10.3390/cells10030530 ◽

2021 ◽

Vol 10 (3) ◽

pp. 530

Author(s):

Soo Jin Oh ◽

Ok Sarah Shin

Keyword(s):

Nucleocapsid Protein ◽

Nuclear Translocation ◽

Nonstructural Protein ◽

Poly I:C ◽

Interferon Response ◽

Type I ◽

Antiviral Immune Response ◽

N Protein ◽

Nonstructural Protein 1 ◽

Polycytidylic Acid

Severe acute respiratory syndrome coronavirus 2 (SARS-CoV-2) is the causative agent of the coronavirus disease 2019 (COVID-19) that has resulted in the current pandemic.

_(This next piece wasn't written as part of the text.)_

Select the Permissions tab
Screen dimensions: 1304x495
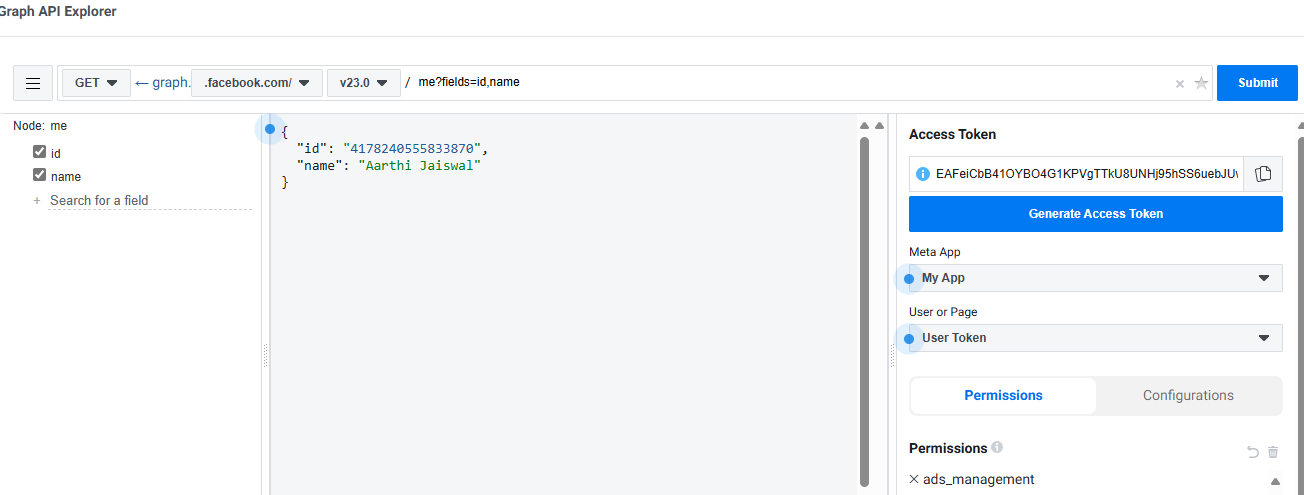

The lack of highly efficacious antiviral drugs that can manage this ongoing global emergency gives urgency to establishing a comprehensive understanding of the molecular pathogenesis of SARS-CoV-2. We characterized the role of the nucleocapsid protein (N) of SARS-CoV-2 in modulating antiviral immunity. Overexpression of SARS-CoV-2 N resulted in the attenuation of retinoic acid inducible gene-I (RIG-I)-like receptor-mediated interferon (IFN) production and IFN-induced gene expression. Similar to the SARS-CoV-1 N protein, SARS-CoV-2 N suppressed the interaction between tripartate motif protein 25 (TRIM25) and RIG-I. Furthermore, SARS-CoV-2 N inhibited polyinosinic: polycytidylic acid [poly(I:C)]-mediated IFN signaling at the level of Tank-binding kinase 1 (TBK1) and interfered with the association between TBK1 and interferon regulatory factor 3 (IRF3), subsequently preventing the nuclear translocation of IRF3. We further found that both type I and III IFN production induced by either the influenza virus lacking the nonstructural protein 1 or the Zika virus were suppressed by the SARS-CoV-2 N protein. Our findings provide insights into the molecular function of the SARS-CoV-2 N protein with respect to counteracting the host antiviral immune response.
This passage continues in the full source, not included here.